The problem was that the kids were the children of some of the guards. The guards whose kids were out stealing didn’t want to do much about it. They had a “kids will be kids” approach to some serious crime. The other guards, who were not related to the shitbags, didn’t see it that way. They thought the crime needed to be put down, hard. Not killing the kids, but definitely putting them in the makeshift jail for as long as it took. Probably until things got back to normal, if that ever happened.

It came to a head during a shift change of the guards. Members of the two factions started arguing loudly. There was pushing and shoving followed by a fistfight. Guns came out. Steve realized he needed to take control of the situation. He fired his pistol into the air, just like in the movies. It worked; everyone stopped in their tracks. After they all calmed down, Steve announced that the kids would be picked up and the town would decide what to do with them. Any guard who didn’t agree could go home and not come back. Steve realized that he was risking a civil war in the town, but something had to be done. Some of the relatives of the shitbags left. That was about ten percent of the guards. Fine.

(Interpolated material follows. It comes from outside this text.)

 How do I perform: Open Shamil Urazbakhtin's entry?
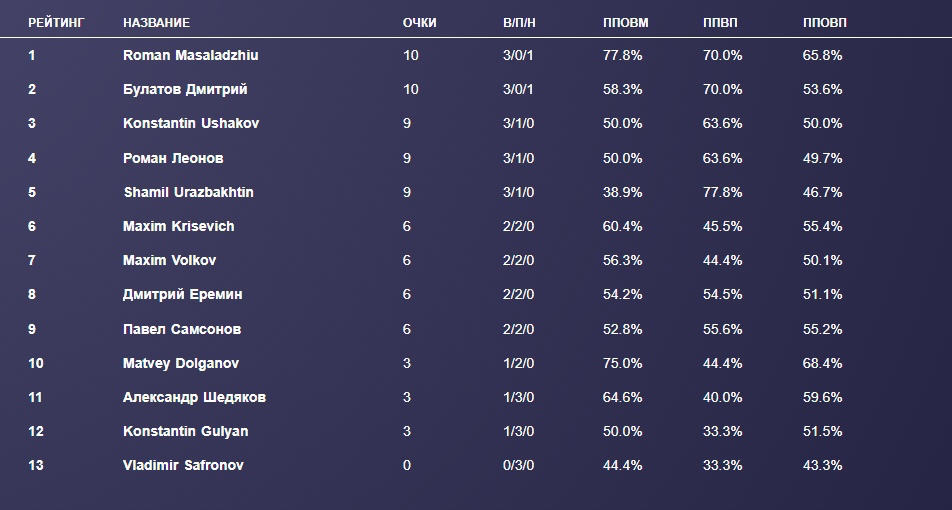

Steve was also worried about external threats. What if a big gang came down Highway 101? Would the town’s few dozen guards on duty at any given time be able to repel them? Some of these roving gangs were beyond comprehension. They had a hundred or more vicious killers. The hams told stories about them. Steve attributed the stories to the rumor mill or grand exaggeration. But still. A hundred bikers, or Mexicans, or Russians, or ex-military, or whoever was a serious threat.

Remoteness was Forks’ best asset. Steve knew that it took more fuel to get there than it was worth. Why would a gang drive a few hundred miles to take down a town of 3,500 when they could pick off a town or even neighborhood of that size by driving two miles from wherever they were? Besides, why would a gang want to fight gun-toting hillbilly lumberjacks when they would have such an easier time with suburban office workers who didn’t own any guns? It was an easy choice. Steve hoped the gangs kept making that easy choice.